• [TESTO FORNITO]
▼
Avete appreso da questo blog, dove ho pubblicato il volantino d’invito, che il 25 settembre, al Santuario della Madonna di San Luca (Bologna), era stato indetto un incontro di persone che riconoscono, nella propria vita, la paternità spirituale di don Luigi Giussani e sono decisi a restare fedeli al suo carisma, nonostante la tragica situazione attuale di CL.

Questa assemblea c’è effettivamente stata. Sono arrivate tantissime persone. Per me è stato sorprendente e commovente. Il disagio che dilaga nel Movimento si era espresso finora solo con l’abbandono silenzioso da parte di tanta gente oppure con iniziative che – nate da buone intenzioni iniziali – hanno presto perduto libertà e semplicità, diventando – di fatto – gruppi correntizi legati a questo o quel capetto milanese di CL. Così, a mio parere, perdendo la loro autenticità e adottando logiche di comportamento politiche, che implicano fra l’altro l’autocensura sulla disastrosa conduzione di CL.
▲
• [ESERCIZIO SCRITTO A]
Ricopia identiche le righe dei dati registrati, dall'inizio fino alla riga con "Action: coord(1598,362)" compresa, senza riportare le immagini.
Il testo fornito e le righe vengono da fonti diverse.

• [DATI REGISTRATI]
▼
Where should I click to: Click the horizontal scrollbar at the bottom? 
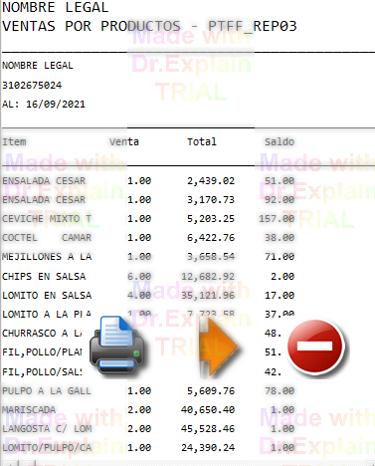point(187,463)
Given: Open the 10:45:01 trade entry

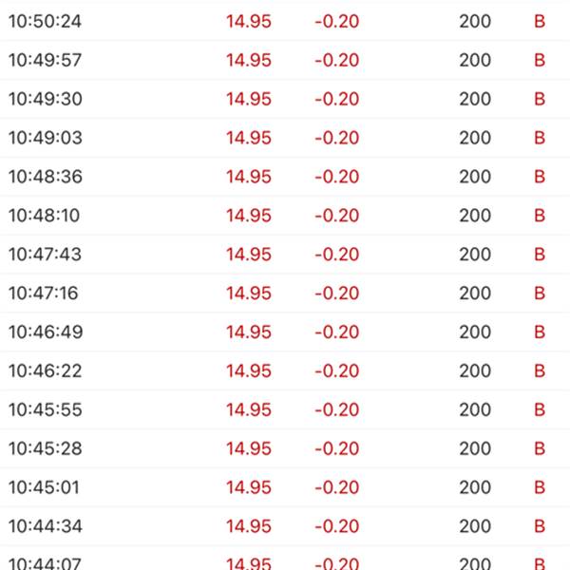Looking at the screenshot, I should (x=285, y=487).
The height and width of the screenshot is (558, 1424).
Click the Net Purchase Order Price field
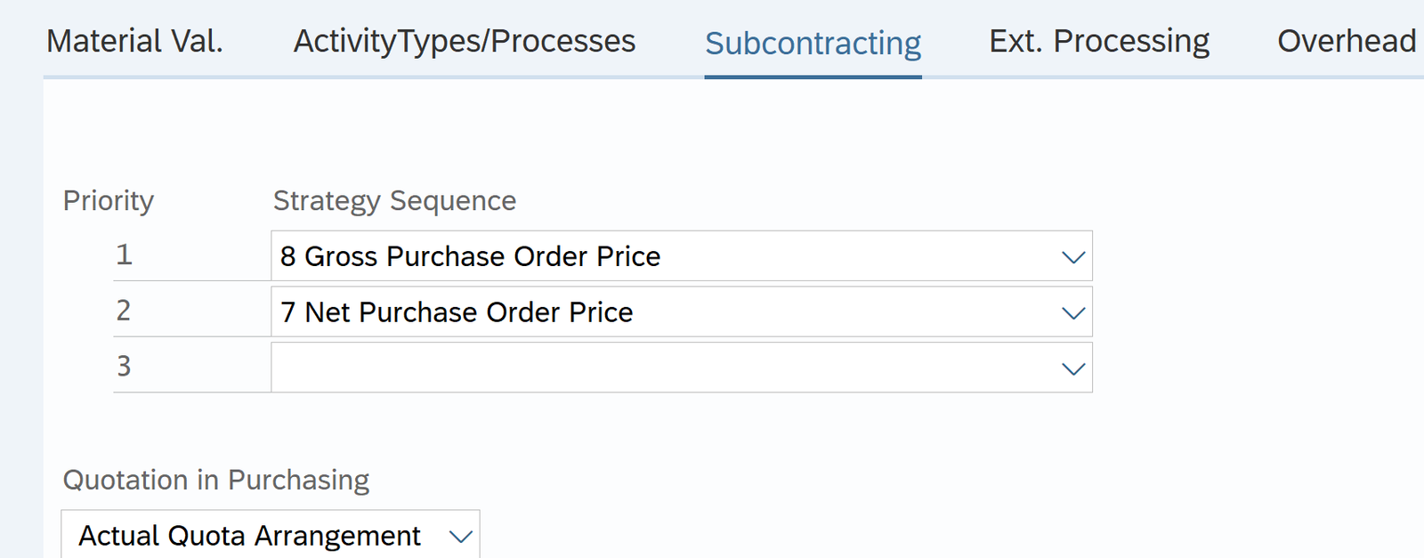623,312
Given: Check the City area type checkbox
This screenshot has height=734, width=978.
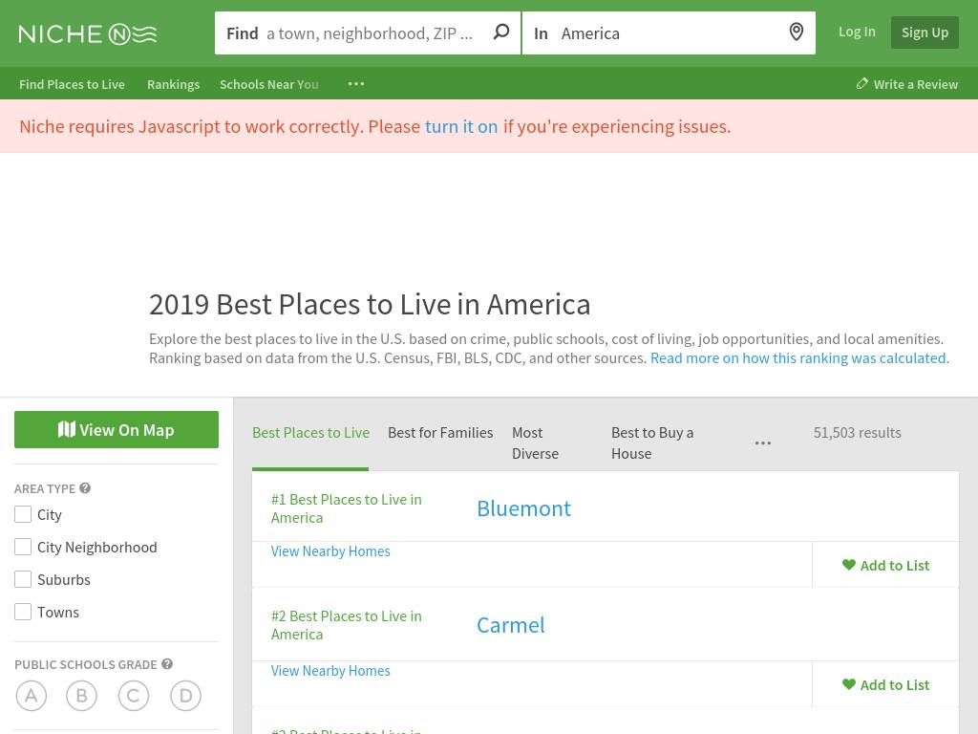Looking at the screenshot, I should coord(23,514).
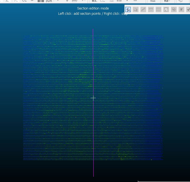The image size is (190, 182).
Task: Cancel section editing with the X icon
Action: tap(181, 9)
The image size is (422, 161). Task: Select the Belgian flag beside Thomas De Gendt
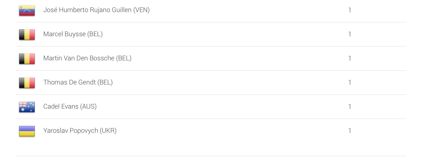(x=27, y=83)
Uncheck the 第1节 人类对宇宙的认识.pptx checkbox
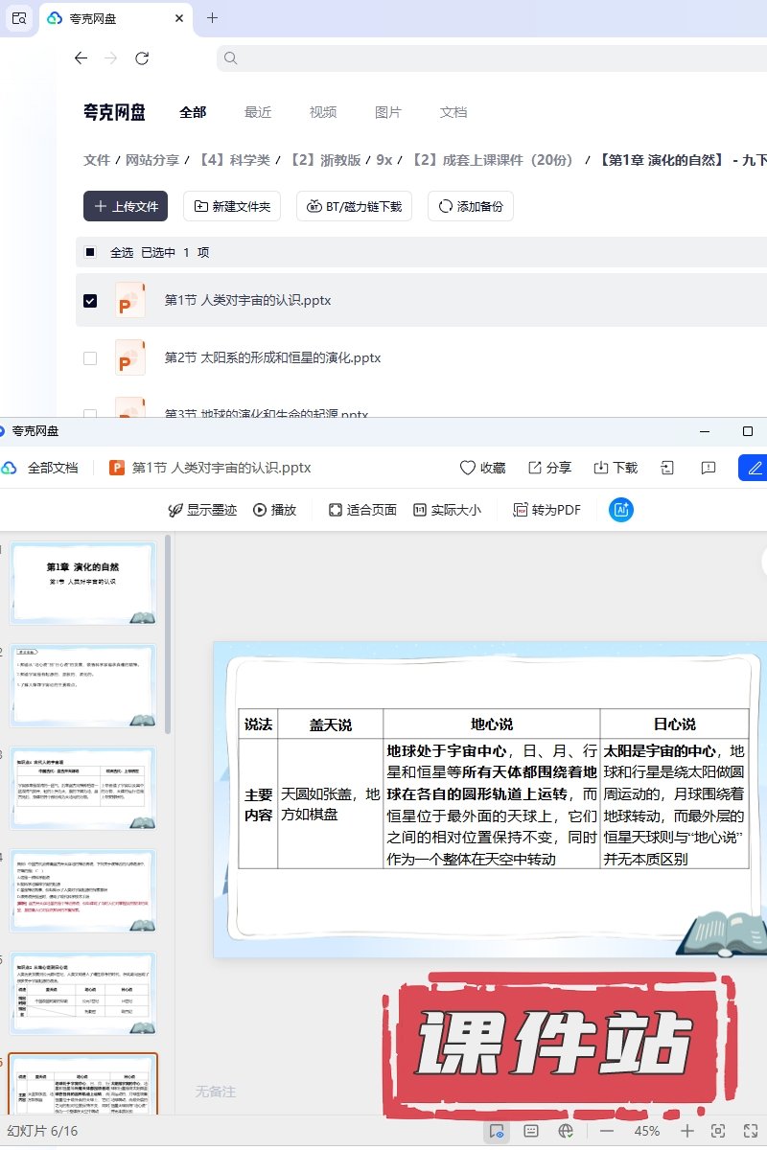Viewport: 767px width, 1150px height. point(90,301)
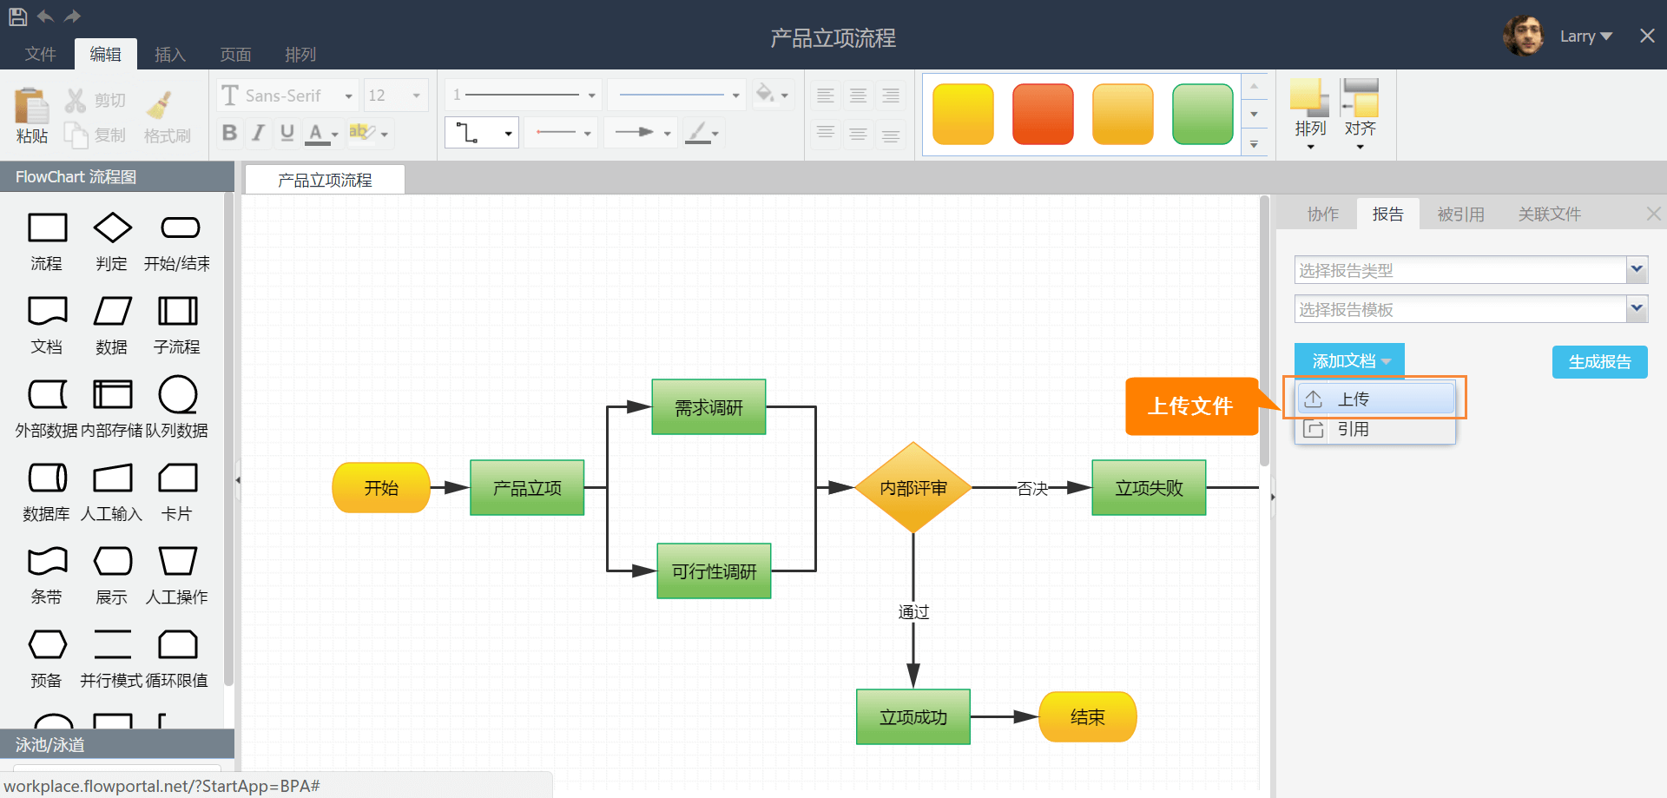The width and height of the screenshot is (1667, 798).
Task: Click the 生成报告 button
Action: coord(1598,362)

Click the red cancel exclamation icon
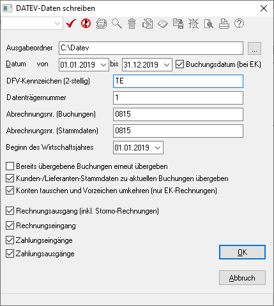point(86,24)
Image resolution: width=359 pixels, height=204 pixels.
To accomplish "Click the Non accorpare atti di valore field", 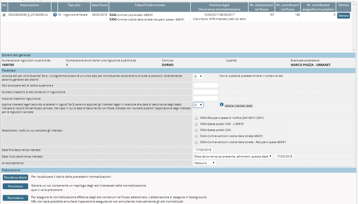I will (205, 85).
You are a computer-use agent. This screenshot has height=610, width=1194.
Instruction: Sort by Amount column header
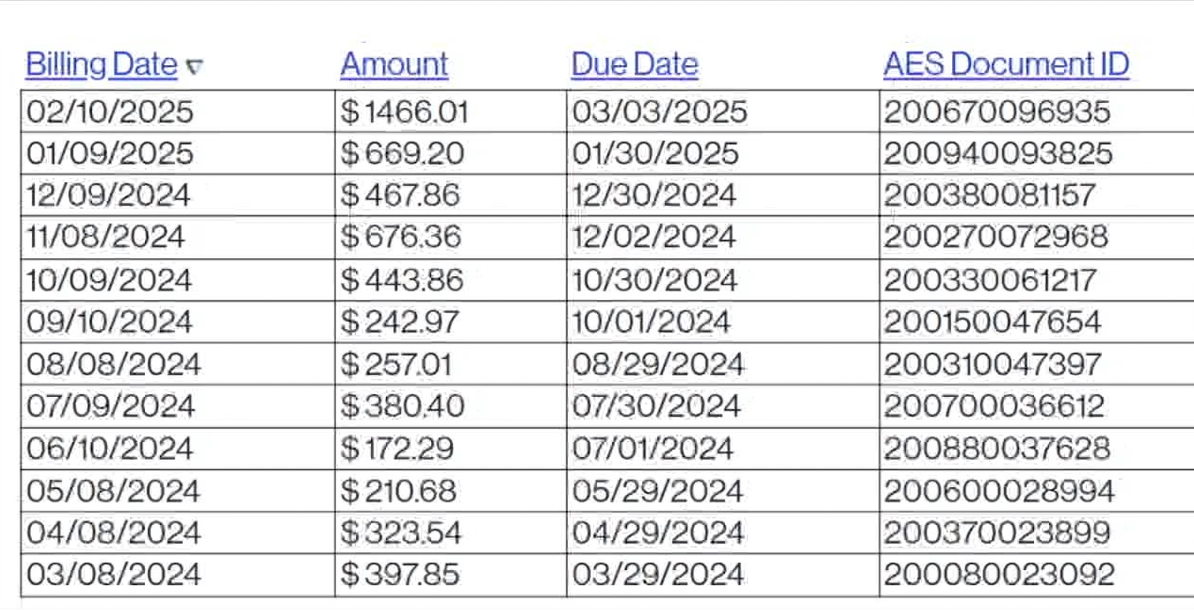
▲
• [ESERCIZIO SCRITTO B]
Trascrivi parola per parola il passo del testo fornito che va da "Questa assemblea c’è" fino a "conduzione di CL." compreso.

• [RISPOSTA SCRITTA A]
Where should I click to: Click the horizontal scrollbar at the bottom? 
point(187,463)
Given: Open the 10:45:01 trade entry

Looking at the screenshot, I should (x=285, y=487).
The height and width of the screenshot is (558, 1424).
Click the Net Purchase Order Price field
623,312
Given: Check the City area type checkbox
This screenshot has height=734, width=978.
Looking at the screenshot, I should coord(23,514).
The image size is (190, 182).
Task: Cancel section editing with the X icon
Action: tap(181, 9)
The image size is (422, 161). Task: Select the Belgian flag beside Thomas De Gendt
(x=27, y=83)
Uncheck the 第1节 人类对宇宙的认识.pptx checkbox
Viewport: 767px width, 1150px height. point(90,301)
The width and height of the screenshot is (1667, 798).
Task: Click the 生成报告 button
Action: coord(1598,362)

• [RISPOSTA SCRITTA B]
Questa assemblea c’è effettivamente stata. Sono arrivate tantissime persone. Per me è stato sorprendente e commovente. Il disagio che dilaga nel Movimento si era espresso finora solo con l’abbandono silenzioso da parte di tanta gente oppure con iniziative che – nate da buone intenzioni iniziali – hanno presto perduto libertà e semplicità, diventando – di fatto – gruppi correntizi legati a questo o quel capetto milanese di CL. Così, a mio parere, perdendo la loro autenticità e adottando logiche di comportamento politiche, che implicano fra l’altro l’autocensura sulla disastrosa conduzione di CL.